During one of these excursions into the toy aisle, I spotted a flash of hot pink amongst the tans and blondes of a pile of naked Barbie dolls, and extracted a Monster High Howleen doll. Howleen is a werewolf girl with bright pink hair, tiny fangs, and puppy-dog ears, and I was delighted to find her. After all, Monster High dolls are a bit rarer to come by at Goodwill, since Barbies are way more common. Plus, being a casual fan of the doll customizing Youtube space, I knew how popular Monster High dolls were as customizing material.

Howleen was in really good condition, save for one thing. She was missing both of her arms.

Now this isn’t really uncommon for Monster High dolls. As far as mass-produced dolls go, Monster High dolls have a lot more articulation in their joints, and have both an elbow and wrist joint in their arms. They also have detailed hands that have different designs based on the doll, but the relative size of their hands to their skinny arms make it impossible for them to wear tight sleeves unless there is some way to remove the hands. And so… Monster High dolls have removable hands and elbow joints to make dressing them easier.

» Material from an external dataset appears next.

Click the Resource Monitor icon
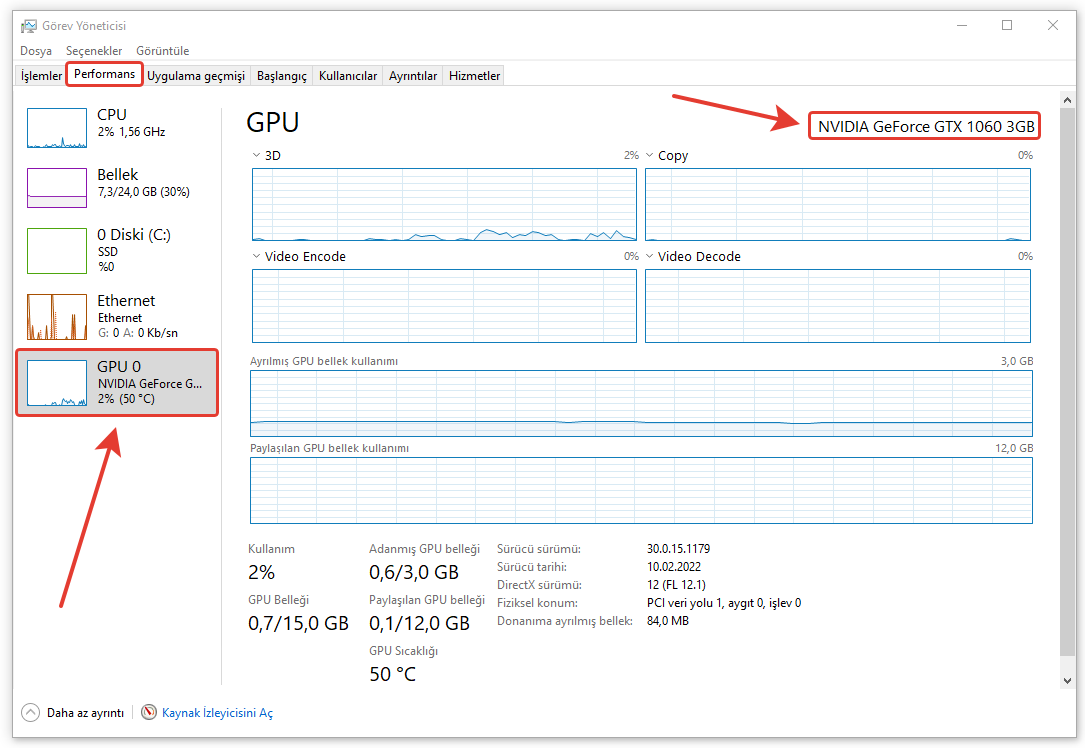The width and height of the screenshot is (1085, 748). point(149,713)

That’s all well and good, except these joints go missing all the time, especially in dolls donated to secondhand places like Goodwill.

And I thought “Oh, that’s a shame. Both arms are missing. Well, maybe someone will pick her up anyway and give her a good home.”

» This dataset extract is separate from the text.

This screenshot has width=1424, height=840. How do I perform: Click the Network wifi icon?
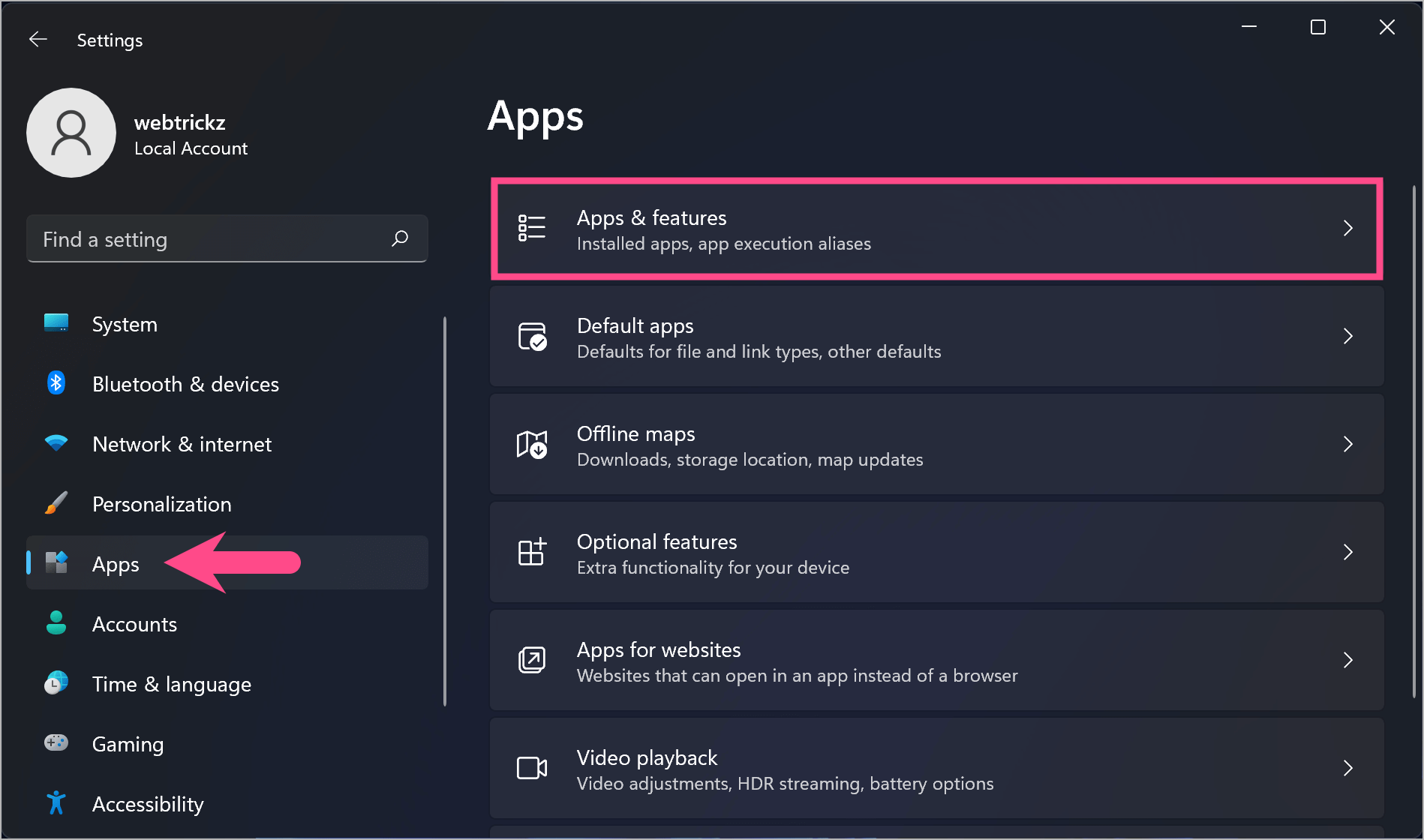tap(56, 443)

So I left Howleen on the shelf with all of her Barbie doll brethren, and went on my merry way.

The next week I came back and Howleen was still there. The next week, yup, there she is. And then we got to this week, my final shift at Goodwill.

I returned to the toy aisle and found that Howleen had been moved from her spot among the dolls to a separate area of the shelves. Finding her there, I briefly wondered who had moved her. Was it a kid playing with her, or an employee? What happened to Howleen during all those days I was away from the Goodwill? A little saddened at the prospect of never seeing Howleen off to a good home, I sat her up on the shelf and hoped once more someone would come along and take pity on her.

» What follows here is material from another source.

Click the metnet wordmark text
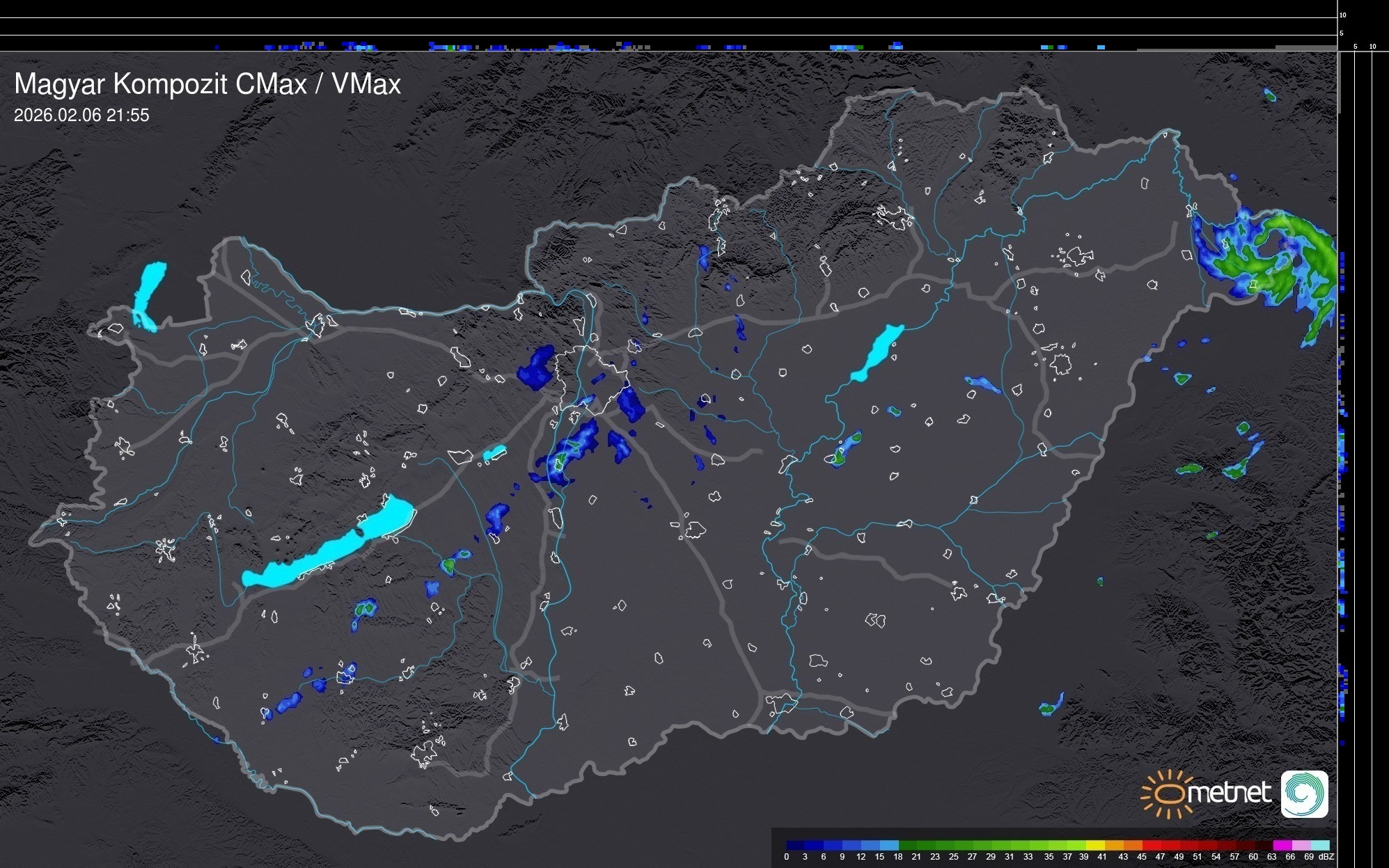1389x868 pixels. click(1230, 793)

And then I stopped. Wait a minute. Aren’t I an adult with income that I, on occasion, spend on things? Couldn’t I buy this Howleen and ensure she would go to a good home?

But then, that was preposterous. What was I going to do with a naked Monster High doll without any arms? I wasn’t planning on fixing her up or anything. I didn’t have the materials, the artistic talent….

But then, if I didn’t, who would? Would armless Howleen just be thrown in a salvage box? Would she ever find someone who considered her a friend, like I had come to? And am I seriously considering this hunk of plastic a friend? (Yes.)

So yeah, I bought Howleen. She cost $2 and I hid her in my purse for the rest of my time at the Goodwill, slightly embarrassed at what people would think about an adult woman buying a naked, armless Monster High doll.

But as I stood there in the Goodwill, ideas began rushing to me. What if I made Howleen a cool metal-armed pirate, hardened by the battles that took her limbs but not allowing it to break her adventurous spirit? The prospect of fixing the doll up, giving her a new outfit and story, became a really interesting creative challenge for me to consider.

So yeah guys. This is real. This is happening. I, a non-doll customizer, am going to customize this Howleen doll that stole my heart. And I thought… where better to document this challenge than here on this blog?